Citymouse, Very cool. I was so afraid she'd chicken out once we actually got to school.
JP: I HATE YOU!!!! YOU NEVER LET ME DO WHAT I WANT!!! YOU'RE RUINING MY LIFE!!!!!!!!!!! (slams door and plays Hillary Duff really, really loud)
Alan, Mike! McGavick loves the look.
Nicole: Thanks for reminding me to change before he gets home.
Gina, Glad I could brighten up your day!
I LOVE that The Child wanted you to come to her class so everyone could see you!
That speaks volumes about what a great Mom you are and what a great relationship the two of you have.
And yeah, be sure the costume is put away before The Perv, er, Spouse gets home.
Puh-leeze. America: the Book.
Plus, I would note that my first inclination was to comment, "Catholic girls start much too late." I think I should get more bonus points for showing a little restraint, there.

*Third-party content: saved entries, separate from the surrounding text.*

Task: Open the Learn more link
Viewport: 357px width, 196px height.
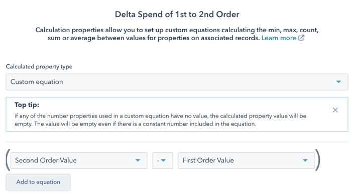Action: 279,38
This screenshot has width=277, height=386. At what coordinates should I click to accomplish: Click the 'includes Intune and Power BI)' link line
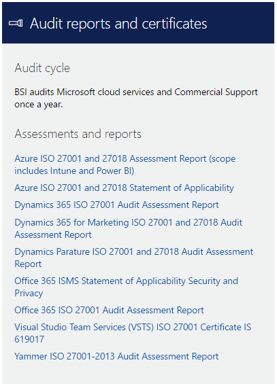[x=74, y=171]
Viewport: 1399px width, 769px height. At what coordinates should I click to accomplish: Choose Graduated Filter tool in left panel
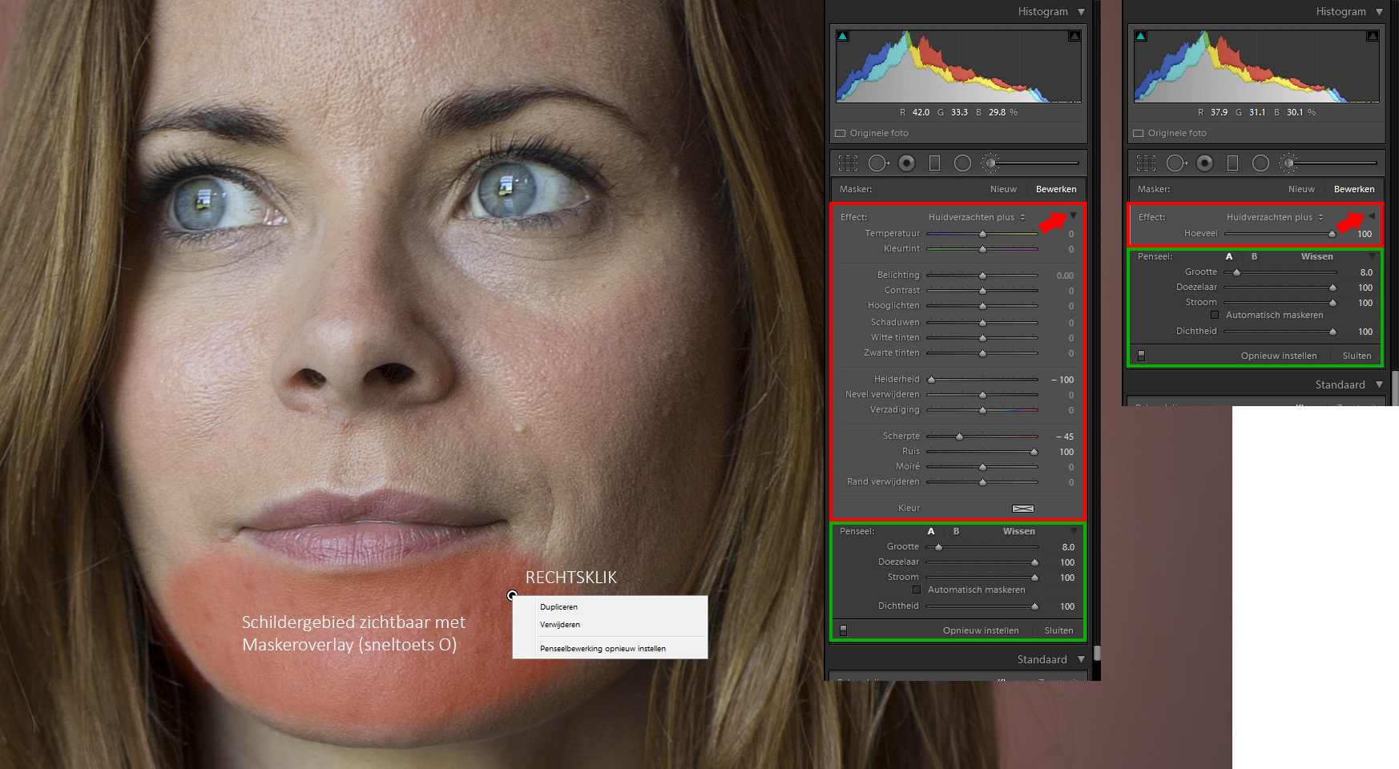click(934, 163)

Jlow, Me, too. Speaking of pervy spouses, are you going to be a dance hall girl tonight?
Thanks Charlie. Now get back to work.
LA: Ding! Ding! Ding! We have a winner. And yes, you get extra, extra points for holding back on the Billy Joel. You ALWAYS get points for that.

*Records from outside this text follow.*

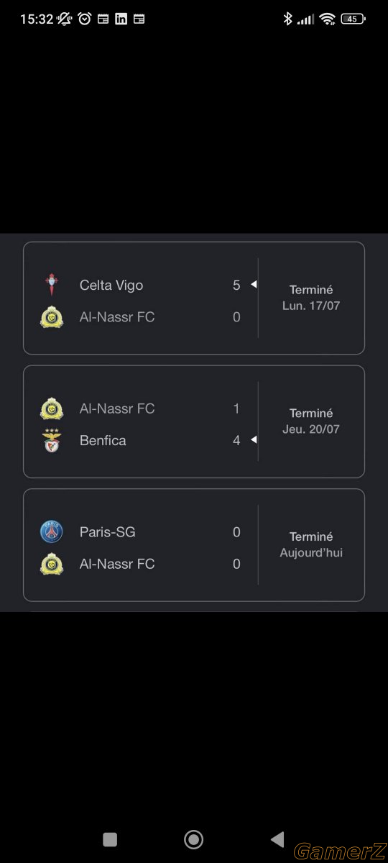Open the match finished Aujourd'hui
This screenshot has height=863, width=388.
click(194, 545)
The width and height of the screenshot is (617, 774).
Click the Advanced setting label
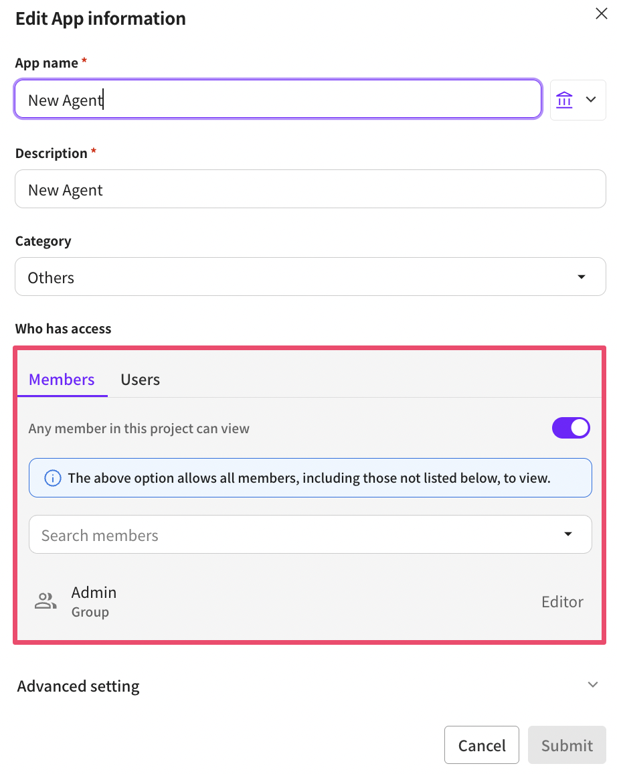coord(78,686)
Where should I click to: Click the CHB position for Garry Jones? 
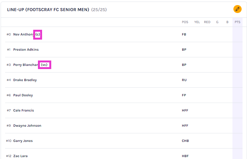185,141
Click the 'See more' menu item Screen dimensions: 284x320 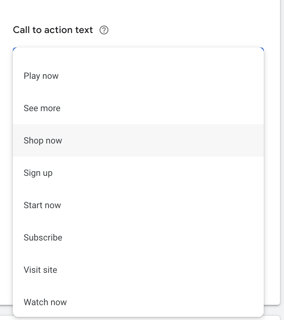click(42, 108)
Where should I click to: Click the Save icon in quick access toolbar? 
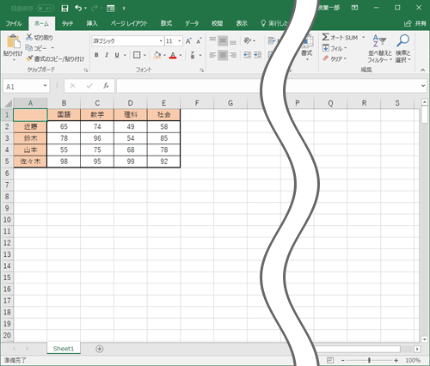point(65,9)
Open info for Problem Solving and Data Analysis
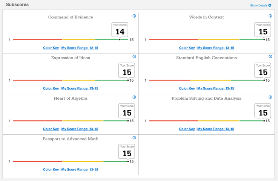The height and width of the screenshot is (181, 278). [270, 97]
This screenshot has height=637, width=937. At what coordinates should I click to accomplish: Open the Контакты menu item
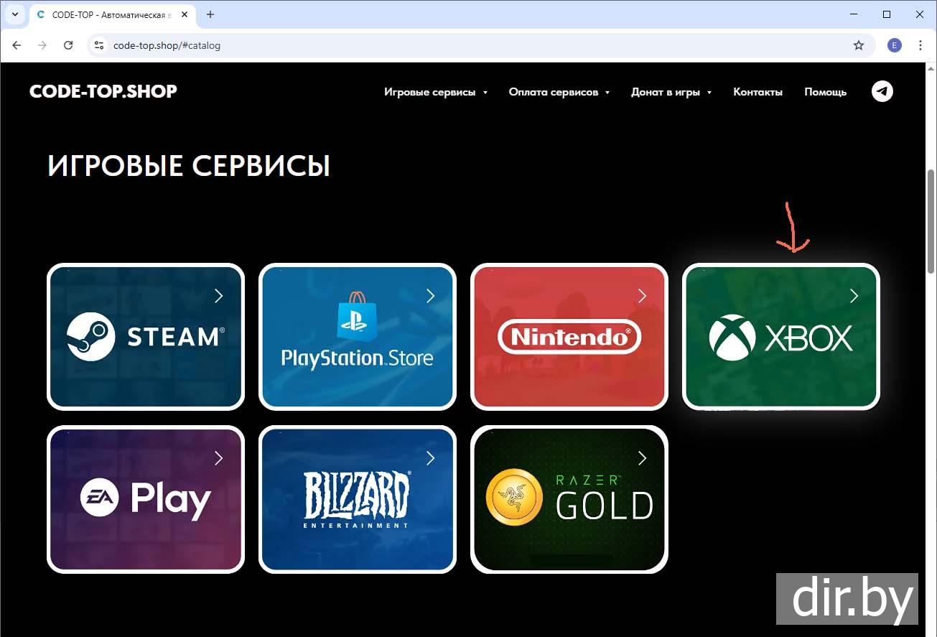[757, 92]
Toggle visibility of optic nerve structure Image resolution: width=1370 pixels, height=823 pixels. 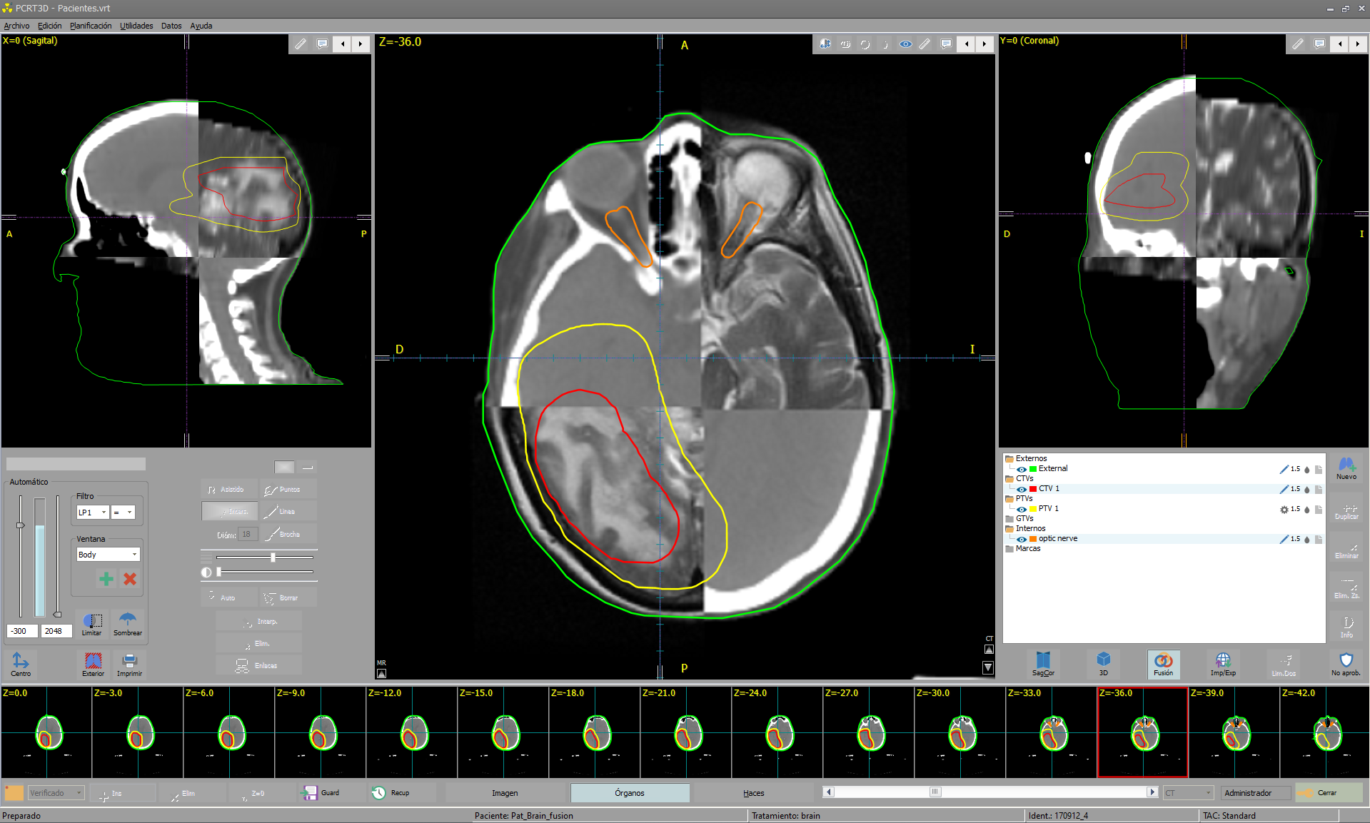(x=1022, y=539)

LOL- just love it- you brave and sassy girl!!
Like the odd socks and nails- help!! So realistic!
Now be honest, did you want detention??
Happy Halloween :)
You are the coolest.
Happy Halloween!
Horizon, If not detention, at least a good scene as the principal reprimanded me in front of everyone. And frankly, I'm kind of loving the black finger nails. It's a look.
Geez, Iwanski. Thanks.
Good job!..You Catholics are a naughty bunch.. :)
Not that naughty. Not most of us, anyway.
Hey, They say this kind of thing is all kinds of healthy for a marriage. I'll have to email Eric so us guys can talk...:P
Re: the nail polish - I KNOW!! Who'da thunk us middle-aged married chicks w/kids would like the dark polish? One of my favorites (and I always get compliments on it because IT IS A GREAT LOOK) is Revlon's Vixen.